#Bybit CEO Claims 77 Percent of Stolen Funds Are Still Traceable
More than 77% of the funds stolen in the massive Bybit hack remain traceable, while 20% have gone dark, CEO #BenZhou said Tuesday on X.
He noted that this week is critical for freezing stolen assets before they are laundered through exchanges, over-the-counter (OTC) platforms, and peer-to-peer networks.
That said, security experts say that only a small portion of the assets could still be traced and frozen. Deddy Lavid, co-founder and CEO of blockchain security firm Cyvers, explained that mixers and cross-chain swaps complicate asset recovery, but tools like on-chain intelligence and AI-driven models could help track and freeze some funds.
Hackers stole 417,348 ETH (about $1 billion), moving the majority through privacy-focused THORChain. Roughly 79,655 ETH ($200 million) vanished after being funneled through ExCH, while 40,233 ETH ($100 million) passed through OKX’s Web3 proxy—with 23,553 ETH ($65 million) now untraceable.
The attackers converted 83% of the stolen ETH (361,255 ETH or $900 million) into BTC, distributing it across 6,954 wallets using THORChain, averaging 1.71 BTC per wallet. THORChain saw record activity, processing $4.66 billion in swaps last week, with $5.5 million in fees coming from these illicit flows.

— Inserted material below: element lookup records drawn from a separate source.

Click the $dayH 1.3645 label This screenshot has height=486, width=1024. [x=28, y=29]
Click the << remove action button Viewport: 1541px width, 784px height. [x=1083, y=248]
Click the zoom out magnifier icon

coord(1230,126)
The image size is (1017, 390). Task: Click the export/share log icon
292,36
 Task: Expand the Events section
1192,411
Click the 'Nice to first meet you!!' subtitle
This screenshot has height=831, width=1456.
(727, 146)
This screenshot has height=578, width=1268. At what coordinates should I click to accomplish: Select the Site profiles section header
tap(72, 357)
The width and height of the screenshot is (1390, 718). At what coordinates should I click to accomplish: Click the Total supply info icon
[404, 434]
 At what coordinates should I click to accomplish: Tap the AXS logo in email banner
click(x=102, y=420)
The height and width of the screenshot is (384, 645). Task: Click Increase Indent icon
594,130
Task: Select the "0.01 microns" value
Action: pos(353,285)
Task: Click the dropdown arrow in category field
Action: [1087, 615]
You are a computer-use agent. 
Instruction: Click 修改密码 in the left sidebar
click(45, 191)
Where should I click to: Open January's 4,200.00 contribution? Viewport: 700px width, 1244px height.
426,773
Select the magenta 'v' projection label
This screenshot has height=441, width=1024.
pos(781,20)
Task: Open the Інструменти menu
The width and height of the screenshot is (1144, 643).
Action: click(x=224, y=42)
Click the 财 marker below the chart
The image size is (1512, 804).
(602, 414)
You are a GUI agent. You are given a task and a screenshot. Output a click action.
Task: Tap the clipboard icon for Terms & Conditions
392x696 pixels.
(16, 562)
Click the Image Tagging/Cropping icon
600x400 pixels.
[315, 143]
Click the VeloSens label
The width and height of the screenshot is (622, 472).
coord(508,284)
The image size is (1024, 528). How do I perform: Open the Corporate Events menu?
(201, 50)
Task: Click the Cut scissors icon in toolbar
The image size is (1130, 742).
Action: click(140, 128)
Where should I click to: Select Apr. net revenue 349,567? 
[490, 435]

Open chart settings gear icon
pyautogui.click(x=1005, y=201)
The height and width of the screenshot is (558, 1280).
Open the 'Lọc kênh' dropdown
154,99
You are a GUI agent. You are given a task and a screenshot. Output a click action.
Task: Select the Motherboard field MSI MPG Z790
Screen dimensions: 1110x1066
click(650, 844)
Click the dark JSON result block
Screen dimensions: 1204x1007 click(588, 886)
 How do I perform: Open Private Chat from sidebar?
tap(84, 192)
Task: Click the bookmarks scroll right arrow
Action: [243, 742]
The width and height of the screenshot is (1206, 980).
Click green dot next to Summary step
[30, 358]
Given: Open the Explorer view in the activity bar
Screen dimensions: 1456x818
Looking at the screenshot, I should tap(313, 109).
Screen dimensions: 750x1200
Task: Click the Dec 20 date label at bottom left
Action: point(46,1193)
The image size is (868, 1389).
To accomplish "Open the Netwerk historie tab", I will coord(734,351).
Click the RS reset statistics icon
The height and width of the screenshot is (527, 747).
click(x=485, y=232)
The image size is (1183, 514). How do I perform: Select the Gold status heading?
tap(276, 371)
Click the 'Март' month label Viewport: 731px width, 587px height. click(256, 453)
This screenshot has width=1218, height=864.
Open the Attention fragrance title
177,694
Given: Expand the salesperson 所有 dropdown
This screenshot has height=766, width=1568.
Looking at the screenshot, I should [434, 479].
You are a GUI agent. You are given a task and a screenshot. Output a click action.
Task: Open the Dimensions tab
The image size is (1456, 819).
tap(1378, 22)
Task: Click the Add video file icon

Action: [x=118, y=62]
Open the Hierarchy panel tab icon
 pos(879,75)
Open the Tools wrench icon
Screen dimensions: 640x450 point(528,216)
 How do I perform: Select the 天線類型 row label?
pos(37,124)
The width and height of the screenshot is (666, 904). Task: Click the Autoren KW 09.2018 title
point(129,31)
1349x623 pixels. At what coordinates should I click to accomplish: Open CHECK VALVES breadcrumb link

Some stolen funds may still be recovered
Security firms like Cyvers are working on new measures to stop similar attacks. Offchain transaction validation, a technology that pre-simulates and validates transactions before execution, could prevent 99% of crypto hacks, according to Michael Pearl, VP of GTM strategy at Cyvers.
The hack was traced back to North Korea’s Lazarus Group, which compromised Bybit in late February. The group injected malicious code into SafeWallet, a third-party wallet used by the exchange. The breach allowed hackers to manipulate transactions and siphon off nearly $1.5 billion in ETH after compromising a developer’s device.